There wasn’t much President Joe Biden could have done about this month’s Texas energy disaster. Ditto the slow-moving vaccine rollout. The reason is the same: federalism, a system dating back to the 1780s and only seriously overhauled once.
Although federalism still has some benefits, its obsolescence is increasingly obvious when the US faces crises that, like climate change and Covid-19, don’t respect state boundaries. Energy and health care are only two of the crucial infrastructure systems that remain state-regulated or state-run. And many of those systems are in need of updating everywhere — not piecemeal, as federalism tends to support.
Federalism was, in important ways, an American invention — the brainchild of James Madison. It was a product of political necessity for 13 states that had been separately administered as British colonies and that had already tried and failed to function as a loose confederation between 1776 and 1787.
Unifying into a single nation would have been practical for the early United States. At the Philadelphia constitutional convention, big-state representatives, including Madison, favored a heavily national model of government to replace the failing decentralized system created by the Articles of Confederation.
But local elites in the small states did not want to give up power. They staged a walkout, returning only once they were assured of permanent protections for their states, including equal representation in the Senate.
The core idea of federalism was that states would retain sovereignty over their citizens, while the federal government would in parallel exercise its own sovereignty over the same people. The founders thus “split the atom of sovereignty,” as Justice Anthony Kennedy once grandly put it: Instead of a single sovereign government, the US would have a federal semi-sovereign government operating alongside the semi-sovereign states.
The devil was in the details. Which government controlled which powers became a challenge. The Civil War was fought in part over the question of whether states or the federal government would have control over the existence of slavery.
Recognizably modern national regulatory legislation began to emerge gradually in the Progressive Era. In 1887, a century after the Philadelphia convention, the Interstate Commerce Commission was created by Congress to regulate railroads, the most important interstate infrastructure of the day.

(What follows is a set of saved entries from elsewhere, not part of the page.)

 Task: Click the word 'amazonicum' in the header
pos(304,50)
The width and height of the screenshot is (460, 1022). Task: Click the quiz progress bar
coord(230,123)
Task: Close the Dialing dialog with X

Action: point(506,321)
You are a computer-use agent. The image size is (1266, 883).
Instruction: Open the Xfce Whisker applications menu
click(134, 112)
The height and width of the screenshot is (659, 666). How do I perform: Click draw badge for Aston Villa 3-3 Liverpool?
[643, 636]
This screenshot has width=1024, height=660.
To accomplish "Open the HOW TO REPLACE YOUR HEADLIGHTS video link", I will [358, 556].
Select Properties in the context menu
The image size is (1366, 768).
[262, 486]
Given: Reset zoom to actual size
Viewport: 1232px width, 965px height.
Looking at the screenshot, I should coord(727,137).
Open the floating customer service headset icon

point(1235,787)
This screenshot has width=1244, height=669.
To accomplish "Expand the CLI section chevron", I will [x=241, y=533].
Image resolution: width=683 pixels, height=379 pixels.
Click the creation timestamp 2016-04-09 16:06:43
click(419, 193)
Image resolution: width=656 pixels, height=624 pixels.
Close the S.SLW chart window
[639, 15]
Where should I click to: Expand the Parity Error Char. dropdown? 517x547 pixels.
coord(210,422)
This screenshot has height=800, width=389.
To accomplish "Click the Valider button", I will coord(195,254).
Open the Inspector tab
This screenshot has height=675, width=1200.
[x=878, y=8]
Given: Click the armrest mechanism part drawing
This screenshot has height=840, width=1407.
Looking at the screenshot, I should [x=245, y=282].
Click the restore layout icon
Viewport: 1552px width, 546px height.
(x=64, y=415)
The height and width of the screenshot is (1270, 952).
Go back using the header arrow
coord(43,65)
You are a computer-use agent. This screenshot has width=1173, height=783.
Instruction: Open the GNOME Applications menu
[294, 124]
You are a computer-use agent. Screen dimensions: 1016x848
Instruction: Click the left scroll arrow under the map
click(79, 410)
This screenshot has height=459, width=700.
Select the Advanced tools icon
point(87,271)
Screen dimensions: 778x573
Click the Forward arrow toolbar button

But it took the Great Depression and the resultant New Deal for Congress to pass vast national legislation and to create a raft of federal agencies to perform coordinating tasks that had previously been unthinkable.
New Deal federalism was itself continuing the compromise between the federal government and the states. Core issues of national competency were moved to the federal level. Yet states retained a tremendous amount of regulatory capacity, including in areas that overlapped with federal regulatory control.
Thus, to take the example of energy, both the federal government and the states regulate different aspects of the power grid. In this respect, today’s federalism isn’t radically different from the federalism of the New Deal. Texas actually made a conscious choice not to connect its power grid to that of other states, partly in order to retain state regulatory control.
Under the Constitution as it has been interpreted since the New Deal, Congress would have the power to pass laws that impose regulatory controls even on in-state power grids. If Congress wanted to, it could enact laws empowering federal regulators to require state-based power plants to be capable of functioning even in very cold temperatures, thereby reducing the risk of the kind of temperature-based breakdowns that caused the recent Texas power disaster.
Similarly, Congress has the authority to do much more than it does to control or regulate health care at the state level. Even a nationalized health-care system would be within the constitutional reach of Congress.
Education is yet another area where states exercise near total authority, even though the issue is of obvious national importance.
The problem, therefore, doesn’t lie in the Constitution, at least not primarily. It lies in the deeply established political norms and customs that still confer enormous power on states, even regarding national infrastructure problems that span state boundaries.
Those customs and norms continue to shape the distribution of power and responsibility as between the states and the federal government. True, the constitutional design of the Senate, as well as the continued sovereign existence of the states, help shape the ongoing political reality. But as the New Deal federalism overhaul shows, those structural features of our federal system can be overcome when crisis demands it.
Will the crises regarding climate change and Covid-19 generate support for overhauling federalism again? If failures continue to pile up over time, the public will demand change, and to meet that need, Congress and the president may see fit to regulate more extensively. As infrastructure in the United States continues to degrade, the need for such federal initiatives is likely to continue to grow.
Until it does, the US will remain stuck with the legacy of an 18th-century Constitution that, despite its many virtues, doesn’t always meet the needs of the moment.